As such, Facebook has been placing more emphasis over the last year on dwell time as it is a better measure of effectiveness and helps prove a user’s actual interest in the content. This is the opposite of engagement metrics, which can merely reflect behavior patterns (i.e. a user might have a penchant for clicking the “like” button but not actually remember later what they liked).

How Does Facebook Dwell Time Work?

After implementing dwell time, Facebook created three new ad recall metrics for brands running promoted campaigns:

  • Estimated Ad Recall Lift (People)  —  The additional number of people Facebook estimates will remember seeing your ads if asked within 2 days
  • Estimated Ad Recall Lift Rate  —  The estimated number of people who will recall your ad divided by the number of people your ad reached
  • Cost Per Estimated Ad Recall Lift (People)  —  The average cost per additional person Facebook estimates will recall seeing your ad if asked within 2 days

To get an idea of how effective your content is actually performing based on these metrics, all you need to do is set up a campaign with brand awareness and reach optimization as your objective. Facebook estimates this particular objective results in an average 60% higher ad recall lift than campaigns which choose engagement as their primary goal.

Once your brand awareness/reach campaign is running, Facebook uses various factors such as the number of people you reached with previous ads and how much time people spent looking at those ads to serve your content to audiences who are most likely to pay attention. In the long run, this increases brand awareness and better ad recall ROI for brands most interested in increasing recognition of their company and message.

How Does Dwell Time Play into Your Video Strategy?

If you’re a brand or publisher who’s predominantly focused on clicks in the past, you’ll need to reframe the way you think about your video content strategy. Instead, you should be working to develop content and ads your audience members will keep their eyes glued to for longer periods of time, even if all they do is scroll through their feeds and pause on your video without clicking it. Make sure you keep a close eye on your metrics so you can see what type of content most resonates with your followers and continue to make more of it.

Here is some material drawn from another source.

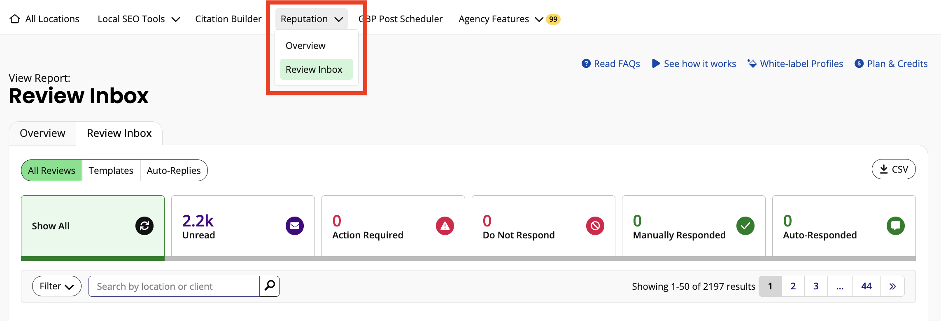941x321 pixels.
Task: Select the All Reviews toggle segment
Action: click(52, 171)
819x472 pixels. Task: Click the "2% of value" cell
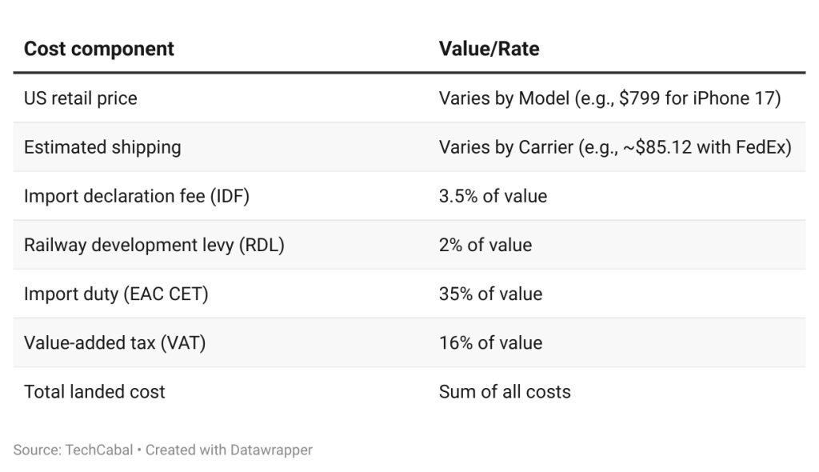point(485,245)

For brands who have tried to find a balance between engagements, clicks, and dwell time, there’s no reason to stop this practice. All you need to do is adjust it more in favor of dwell time if you want your videos to succeed on Facebook from hereon out. Some factors to consider are the effectiveness of the images and text you use and the amount of awareness your audience already has about your brand.

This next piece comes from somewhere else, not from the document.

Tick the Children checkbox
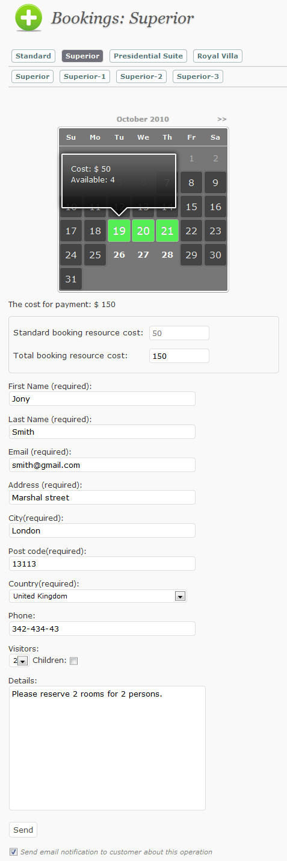287x861 pixels. point(73,661)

Additionally, if your brand is one of the select few looking to start using Facebook’s upcoming mid-roll ads, you’ll need to make sure your content is compelling enough to keep users interested beyond the interruption. Careful editing will help a great deal here (i.e. using a cliffhanger cut), and of course your ability to tell a story and deliver a message will also convince audiences to continue watching through the ad break.